Consequentemente, o Catar está navegando em um campo minado diplomático, tentando equilibrar sua aliança de segurança com os Estados Unidos e seu papel histórico como interlocutor do mundo islâmico. A insistência de que a relação começou a pedido dos EUA serve como um escudo diplomático, lembrando ao mundo que a presença do Hamas em Doha não é um acidente, mas um design geopolítico arquitetado pelo Ocidente.

Canal de comunicação árabe

Olhando para o futuro, o primeiro-ministro catari foi enfático sobre a reconstrução de Gaza. Ele declarou que o Catar continuará a fornecer ajuda humanitária ao povo palestino, mas não assinará cheques em branco para reconstruir o que Israel destrói ciclicamente. A posição de Doha é clara: sem um horizonte político sério que inclua a solução de dois estados e o fim da ocupação, o ciclo de destruição e reconstrução é fútil. Al Thani afirmou que o país não financiará a reconstrução de infraestrutura se não houver garantias de que ela não será bombardeada novamente em poucos anos.

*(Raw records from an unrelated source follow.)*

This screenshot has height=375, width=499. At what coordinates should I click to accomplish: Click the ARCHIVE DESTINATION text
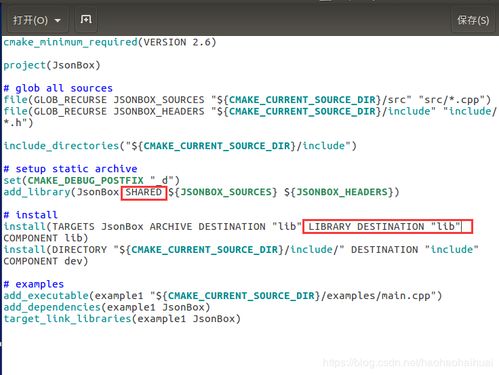(x=207, y=227)
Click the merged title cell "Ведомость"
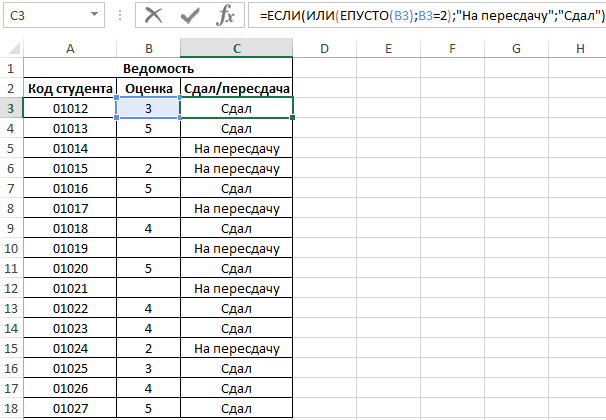This screenshot has width=606, height=420. tap(158, 69)
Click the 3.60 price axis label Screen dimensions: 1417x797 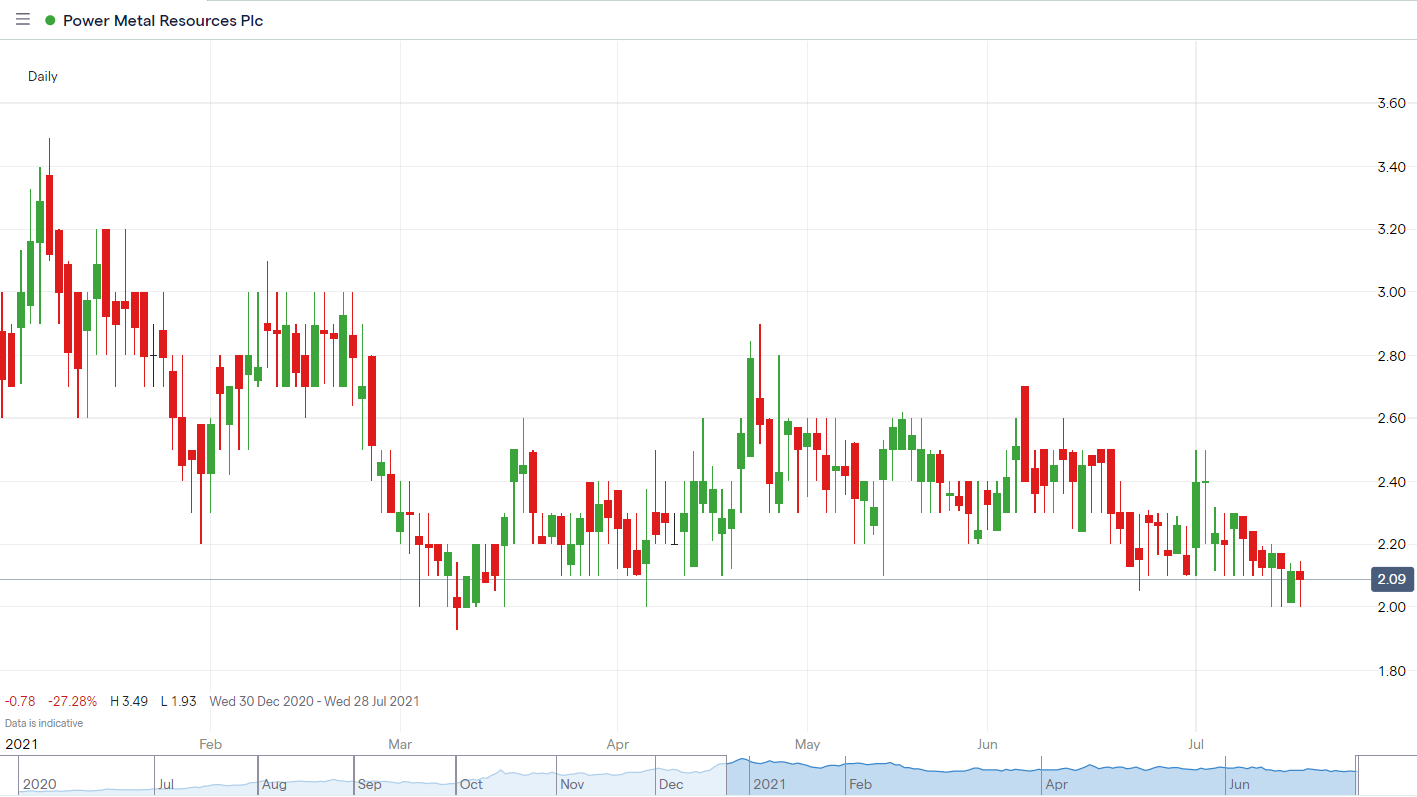pyautogui.click(x=1391, y=103)
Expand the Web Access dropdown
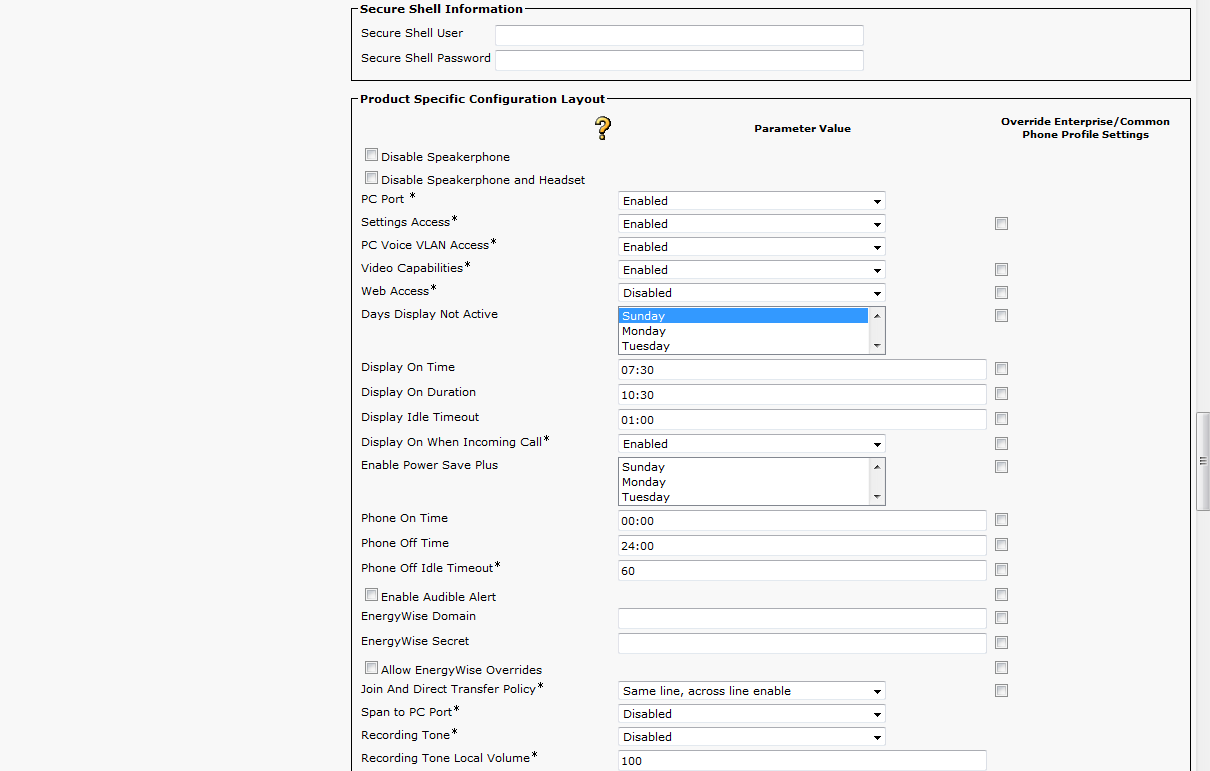Viewport: 1210px width, 771px height. tap(751, 293)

Por fim, o primeiro-ministro reiterou que o que existe atualmente em Gaza não é um cessar-fogo definitivo, mas apenas pausas frágeis, e que um verdadeiro fim das hostilidades exige a retirada total das forças israelenses. A postura firme do Catar no Doha Forum sinaliza uma nova fase na diplomacia do Golfo, onde os estados árabes ricos estão menos dispostos a atuar apenas como financiadores passivos da estabilidade e mais interessados em usar sua influência econômica e diplomática para exigir soluções políticas duradouras. A revelação sobre o pedido dos EUA há 13 anos é apenas a ponta do iceberg de uma estratégia mais ampla para redefinir as responsabilidades no Oriente Médio.